The Revolution of Maria da Fonte, or Revolution of the Minho, is the name given to a popular revolt in the spring of 1846 against the Cartista government of Portugal (presided over by António Bernardo da Costa Cabral, 1st Marquess of Tomar). The revolt resulted from social tensions remaining from the Liberal Wars, exacerbated by great popular discontent generated by new military recruitment laws, fiscal alterations and the prohibition on burials inside churches.

It began in the area of Póvoa de Lanhoso (Minho) by a popular uprising that little by little extended to the whole north of Portugal. The instigator of the initial riots was a woman called Maria, native of the freguesia of Fontarcada, who would become known by the nickname of Maria da Fonte. As the initial phase of the insurrection had a strong female element, she ended up giving her name to the revolt. The uprising afterwards spread to the remainder of the country and provoked the replacement of the government of Costa Cabral by one presided over by Pedro de Sousa Holstein, 1st Duke of Palmela. When queen Maria II dismissed that government in a palace coup, known as the Emboscada (Ambush), on October 6 that year, and instead nominated marshal João Francisco de Saldanha Oliveira e Daun, 1st Duke of Saldanha to form a new one, the insurrection was reignited. The result was a civil war of 8 months, known as the Patuleia, that was only ended by the signing of the Convention of Gramido on 30 June 1847, after the intervention of foreign military forces from the Quadruple Alliance.

→ Set of tasks:
1. Answer these from the text on the Maria da Fonte revolt:
(a) Who presided over the Cartista government the revolt opposed?
(b) In what area did the revolt begin?
(c) What ended the civil war known as the Patuleia, and on what date?
2. Please print everything in the text on the Maria da Fonte revolt from "The Revolution of" down to "burials inside churches.".

[Stored data entries]

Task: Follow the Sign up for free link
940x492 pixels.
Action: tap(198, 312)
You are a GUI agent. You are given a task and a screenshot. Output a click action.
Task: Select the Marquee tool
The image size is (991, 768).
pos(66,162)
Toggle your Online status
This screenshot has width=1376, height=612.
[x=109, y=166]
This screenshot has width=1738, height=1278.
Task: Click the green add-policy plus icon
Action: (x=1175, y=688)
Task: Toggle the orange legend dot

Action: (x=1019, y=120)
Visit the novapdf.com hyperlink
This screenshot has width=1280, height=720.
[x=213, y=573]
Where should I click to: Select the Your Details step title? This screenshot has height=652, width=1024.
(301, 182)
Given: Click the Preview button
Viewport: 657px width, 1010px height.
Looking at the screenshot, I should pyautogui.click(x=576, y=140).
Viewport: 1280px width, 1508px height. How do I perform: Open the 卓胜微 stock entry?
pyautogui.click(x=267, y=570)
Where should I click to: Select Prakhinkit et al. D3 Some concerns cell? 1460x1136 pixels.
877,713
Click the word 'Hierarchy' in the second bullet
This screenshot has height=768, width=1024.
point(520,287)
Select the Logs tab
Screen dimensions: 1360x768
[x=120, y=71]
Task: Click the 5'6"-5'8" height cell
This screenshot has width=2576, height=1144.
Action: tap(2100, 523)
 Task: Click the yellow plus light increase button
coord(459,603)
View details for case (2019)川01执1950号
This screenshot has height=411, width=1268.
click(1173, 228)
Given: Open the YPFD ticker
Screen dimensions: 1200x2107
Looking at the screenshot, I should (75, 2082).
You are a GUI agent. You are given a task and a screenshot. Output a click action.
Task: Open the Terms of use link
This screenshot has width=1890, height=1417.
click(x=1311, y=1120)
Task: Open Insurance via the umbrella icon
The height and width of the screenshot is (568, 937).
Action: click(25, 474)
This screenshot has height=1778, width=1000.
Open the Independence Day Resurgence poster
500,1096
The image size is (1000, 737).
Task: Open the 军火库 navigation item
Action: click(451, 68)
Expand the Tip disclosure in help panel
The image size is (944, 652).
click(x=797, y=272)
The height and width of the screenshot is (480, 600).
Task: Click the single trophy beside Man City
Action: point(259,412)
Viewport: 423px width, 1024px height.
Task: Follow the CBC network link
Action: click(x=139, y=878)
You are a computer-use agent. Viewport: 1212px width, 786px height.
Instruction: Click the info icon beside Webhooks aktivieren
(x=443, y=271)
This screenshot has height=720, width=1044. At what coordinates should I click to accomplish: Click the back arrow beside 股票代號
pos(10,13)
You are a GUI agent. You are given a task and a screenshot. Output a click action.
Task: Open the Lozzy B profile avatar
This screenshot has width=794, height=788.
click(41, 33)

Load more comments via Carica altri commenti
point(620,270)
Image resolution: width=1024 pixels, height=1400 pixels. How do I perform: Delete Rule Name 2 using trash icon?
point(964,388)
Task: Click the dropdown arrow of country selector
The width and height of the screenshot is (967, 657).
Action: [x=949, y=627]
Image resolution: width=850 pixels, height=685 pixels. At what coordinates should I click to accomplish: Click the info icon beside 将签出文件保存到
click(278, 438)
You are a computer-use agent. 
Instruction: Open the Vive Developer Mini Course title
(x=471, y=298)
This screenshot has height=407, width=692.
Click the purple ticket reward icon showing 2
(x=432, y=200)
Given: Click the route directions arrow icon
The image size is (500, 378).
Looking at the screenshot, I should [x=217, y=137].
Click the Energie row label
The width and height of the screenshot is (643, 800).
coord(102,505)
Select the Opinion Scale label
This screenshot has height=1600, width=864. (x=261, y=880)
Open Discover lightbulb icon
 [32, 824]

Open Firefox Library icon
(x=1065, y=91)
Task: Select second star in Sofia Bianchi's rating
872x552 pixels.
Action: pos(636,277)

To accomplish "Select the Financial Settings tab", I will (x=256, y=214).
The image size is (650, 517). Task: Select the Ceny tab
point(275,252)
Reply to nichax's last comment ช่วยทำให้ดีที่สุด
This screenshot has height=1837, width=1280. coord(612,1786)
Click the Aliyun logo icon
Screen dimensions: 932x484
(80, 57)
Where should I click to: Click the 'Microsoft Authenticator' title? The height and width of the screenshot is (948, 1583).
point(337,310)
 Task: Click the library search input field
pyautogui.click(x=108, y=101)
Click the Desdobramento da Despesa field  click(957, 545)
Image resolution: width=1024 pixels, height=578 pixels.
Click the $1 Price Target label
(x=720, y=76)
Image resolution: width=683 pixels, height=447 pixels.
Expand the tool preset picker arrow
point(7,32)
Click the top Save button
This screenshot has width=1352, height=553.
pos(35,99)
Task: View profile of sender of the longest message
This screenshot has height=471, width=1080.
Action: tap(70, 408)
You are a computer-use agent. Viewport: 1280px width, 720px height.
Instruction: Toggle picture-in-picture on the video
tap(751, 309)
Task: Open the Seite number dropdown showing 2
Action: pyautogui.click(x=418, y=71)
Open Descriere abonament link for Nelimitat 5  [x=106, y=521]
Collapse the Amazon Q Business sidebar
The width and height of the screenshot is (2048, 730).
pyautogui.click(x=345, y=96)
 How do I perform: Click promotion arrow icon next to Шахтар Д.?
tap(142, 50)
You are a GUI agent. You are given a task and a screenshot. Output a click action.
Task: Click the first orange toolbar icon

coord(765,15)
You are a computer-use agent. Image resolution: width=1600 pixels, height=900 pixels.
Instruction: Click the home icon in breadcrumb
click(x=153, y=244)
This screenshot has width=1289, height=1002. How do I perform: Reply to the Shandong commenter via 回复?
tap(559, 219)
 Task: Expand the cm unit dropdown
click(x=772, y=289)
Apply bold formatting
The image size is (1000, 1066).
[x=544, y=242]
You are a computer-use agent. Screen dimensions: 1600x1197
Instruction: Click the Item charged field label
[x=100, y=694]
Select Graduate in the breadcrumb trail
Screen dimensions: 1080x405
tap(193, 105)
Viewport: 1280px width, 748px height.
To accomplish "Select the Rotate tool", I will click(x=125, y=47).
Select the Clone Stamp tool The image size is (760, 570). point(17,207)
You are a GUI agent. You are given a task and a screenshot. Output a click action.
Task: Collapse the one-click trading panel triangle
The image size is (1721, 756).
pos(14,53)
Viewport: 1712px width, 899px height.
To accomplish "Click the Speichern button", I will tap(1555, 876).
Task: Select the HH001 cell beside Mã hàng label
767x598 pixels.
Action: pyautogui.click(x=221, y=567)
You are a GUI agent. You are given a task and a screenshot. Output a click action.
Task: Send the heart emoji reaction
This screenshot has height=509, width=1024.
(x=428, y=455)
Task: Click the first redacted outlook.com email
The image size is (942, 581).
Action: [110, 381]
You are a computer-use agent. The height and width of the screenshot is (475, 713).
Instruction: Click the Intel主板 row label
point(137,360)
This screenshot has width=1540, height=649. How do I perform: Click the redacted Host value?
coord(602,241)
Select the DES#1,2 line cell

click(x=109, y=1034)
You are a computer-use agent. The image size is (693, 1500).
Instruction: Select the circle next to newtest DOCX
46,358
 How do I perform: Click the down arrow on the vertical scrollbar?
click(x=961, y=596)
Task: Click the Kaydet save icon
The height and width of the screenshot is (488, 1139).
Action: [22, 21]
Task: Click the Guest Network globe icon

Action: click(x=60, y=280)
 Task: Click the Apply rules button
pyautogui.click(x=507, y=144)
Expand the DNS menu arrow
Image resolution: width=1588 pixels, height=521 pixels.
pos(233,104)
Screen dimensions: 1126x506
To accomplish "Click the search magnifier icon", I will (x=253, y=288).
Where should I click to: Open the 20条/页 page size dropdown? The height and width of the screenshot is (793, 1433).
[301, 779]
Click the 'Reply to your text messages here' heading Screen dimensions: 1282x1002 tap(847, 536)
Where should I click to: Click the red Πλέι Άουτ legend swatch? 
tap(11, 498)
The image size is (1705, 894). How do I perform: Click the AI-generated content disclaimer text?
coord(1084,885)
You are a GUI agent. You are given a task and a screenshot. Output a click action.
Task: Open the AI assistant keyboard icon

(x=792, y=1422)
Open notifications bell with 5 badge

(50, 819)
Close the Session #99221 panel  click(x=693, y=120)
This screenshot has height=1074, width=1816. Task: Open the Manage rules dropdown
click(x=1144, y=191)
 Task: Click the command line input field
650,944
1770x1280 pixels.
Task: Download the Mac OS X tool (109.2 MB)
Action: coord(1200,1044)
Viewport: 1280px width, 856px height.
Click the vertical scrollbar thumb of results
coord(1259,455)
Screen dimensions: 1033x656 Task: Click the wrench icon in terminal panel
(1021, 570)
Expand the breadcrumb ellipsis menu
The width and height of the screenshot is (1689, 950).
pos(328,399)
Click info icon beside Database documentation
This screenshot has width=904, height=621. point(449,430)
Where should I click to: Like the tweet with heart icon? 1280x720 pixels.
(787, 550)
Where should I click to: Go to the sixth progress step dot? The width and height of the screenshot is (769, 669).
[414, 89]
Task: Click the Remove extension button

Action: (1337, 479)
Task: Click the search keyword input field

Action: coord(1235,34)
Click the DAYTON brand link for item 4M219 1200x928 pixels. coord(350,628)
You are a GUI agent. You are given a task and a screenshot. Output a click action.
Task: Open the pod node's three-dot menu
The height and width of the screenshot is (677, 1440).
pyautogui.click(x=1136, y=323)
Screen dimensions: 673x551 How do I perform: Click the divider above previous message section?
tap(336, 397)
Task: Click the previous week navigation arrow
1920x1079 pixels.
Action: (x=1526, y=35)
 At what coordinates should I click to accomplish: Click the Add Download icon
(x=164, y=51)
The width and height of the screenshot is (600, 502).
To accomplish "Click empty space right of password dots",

→ Solutions by task:
1.
(a) António Bernardo da Costa Cabral, 1st Marquess of Tomar
(b) Póvoa de Lanhoso (Minho)
(c) The signing of the Convention of Gramido, on 30 June 1847

2.
The Revolution of Maria da Fonte, or Revolution of the Minho, is the name given to a popular revolt in the spring of 1846 against the Cartista government of Portugal (presided over by António Bernardo da Costa Cabral, 1st Marquess of Tomar). The revolt resulted from social tensions remaining from the Liberal Wars, exacerbated by great popular discontent generated by new military recruitment laws, fiscal alterations and the prohibition on burials inside churches.